In this blog post, the BentoML engineering team shifts focus to the impact of performance tuning, specifically examining how tuning inference configurations can significantly enhance the serving performance of large language models (LLMs) using TensorRT-LLM (TRT-LLM). By adjusting key parameters like batch size and prefix chunking, we aim to demonstrate the substantial improvements that can be achieved.
This post serves as a comprehensive guide for optimizing TRT-LLM settings, offering practical insights and detailed steps to help you achieve superior performance. Specifically, it will cover
- Key findings of performance tuning
- Best practices and explanations of key parameters
- Main steps to serve LLMs with TRT-LLM and BentoML
- Benchmark client

Key Findings
Similar to the previous blog post, we evaluated TensorRT-LLM serving performance with two key metrics:
- Time to First Token (TTFT): Measures the time from when a request is sent to when the first token is generated, recorded in milliseconds. TTFT is important for applications requiring immediate feedback, such as interactive chatbots. Lower latency improves perceived performance and user satisfaction.
- Token Generation Rate: Assesses the number of tokens the model generates per second during decoding, measured in tokens per second. The token generation rate is an indicator of the model's capacity to handle high loads. A higher rate suggests that the model can efficiently manage multiple requests and generate responses quickly, making it suitable for high-concurrency environments.
We compared the performance of TRT-LLM serving Llama-3 8B before and after configuration tuning.
TRT-LLM Model Compilation
Start by compiling your TRT-LLM model. This step involves converting your model into a format optimized for TensorRT. Refer to Figure 3 for a visual guide on the compilation process.

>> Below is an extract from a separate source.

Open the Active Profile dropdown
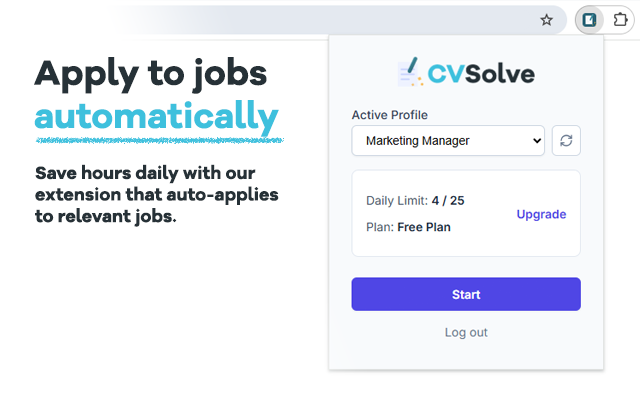The height and width of the screenshot is (400, 640). click(448, 141)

Serving Models with Triton Inference Server
Utilize the trtllm-backend to serve TensorRT-LLM models using the Triton Inference Server. This backend is specifically designed to handle TensorRT-LLM models efficiently, ensuring optimal performance during inference.
How to Benchmark
To accurately assess the performance of LLM backends, we created a custom benchmark script. This script simulates real-world scenarios by varying user loads and sending generation requests under different levels of concurrency.
Our benchmark client can spawn up to the target number of users within 20 seconds, after which it stress tests the LLM backend by sending concurrent generation requests with randomly selected prompts. We tested with 10, 50, and 100 concurrent users to evaluate the system under varying loads.
Each stress test ran for 5 minutes, during which time we collected inference metrics every 5 seconds. This duration was sufficient to observe potential performance degradation, resource utilization bottlenecks, or other issues that might not be evident in shorter tests.